Telematics data presents the opportunity to characterize the vehicle lifetime usage. This information is used to validate development and testing targets. Because there can be bad or incomplete data, it needs to be reviewed prior to any analysis to have confidence in the results.
Preparation for Analysis
Because of the amount of data, these steps are critical in any analysis. Generally, the crucial steps in the workflow are:
- Determine the business reasons for the study.
- Follow the scope of the study.
- Data source and integrity.
First, we need to determine who needs the analysis, why it is needed, when it is needed, and the types of output. Sometimes the user is interested in parameters that affect only one component. Other times, the objective is to compare different customer usages, like retail vs. fleet customer usage, or make different product comparisons.
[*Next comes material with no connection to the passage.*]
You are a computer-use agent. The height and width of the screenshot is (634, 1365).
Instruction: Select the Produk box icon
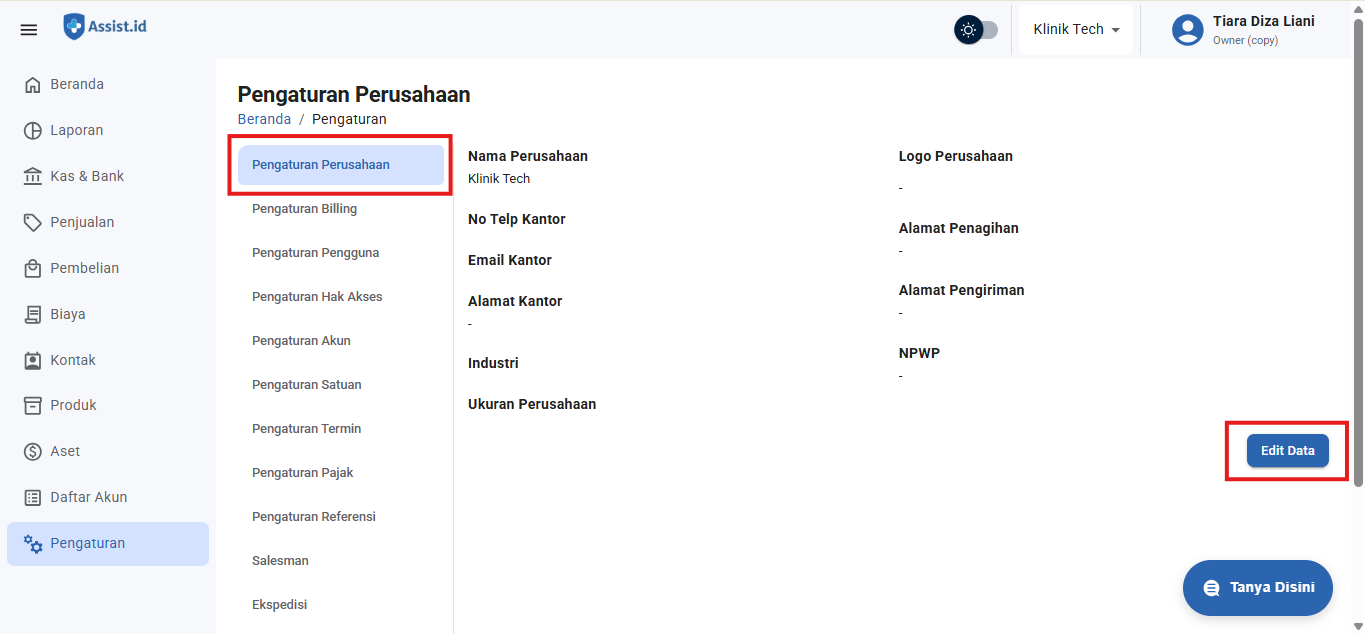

For vehicle telematics data, engineers and management are the usual customers. Engineers and management are focused on a market segment. In the automobile industry, that may be a particular vehicle type with a specific engine and transmission. Another factor may be the demographics of the market segment. Frequently, the focus is on component usage parameters for a specific vehicle, engine, or transmission. Management and generally wants comparisons of different vehicles. Both may need to characterize a vehicle population’s 5th, 50th, and 95th percentiles usage.
“How do you eat an elephant? One bite at a time!” So how do you process massive telediagnostic data files? Define the scope of the study to limit the amount of information to be analyzed. Engineers and management are organized to support one development project, which may be defined by a vehicle type, engine size, and transmission. With a defined scope the number of CAN channels that need to be analyzed is reduced.
If a project was to design a commercial van, then it does not make sense to include other types of vehicles. For example, anybody who uses airport shuttle vans knows that the doors appear ready to fall off. A good use of telediagnostic would be to monitor the number of open/close cycles for each door to create validated design targets for durability tests. The durability tests would be used to identify the mechanical parts that need improvement.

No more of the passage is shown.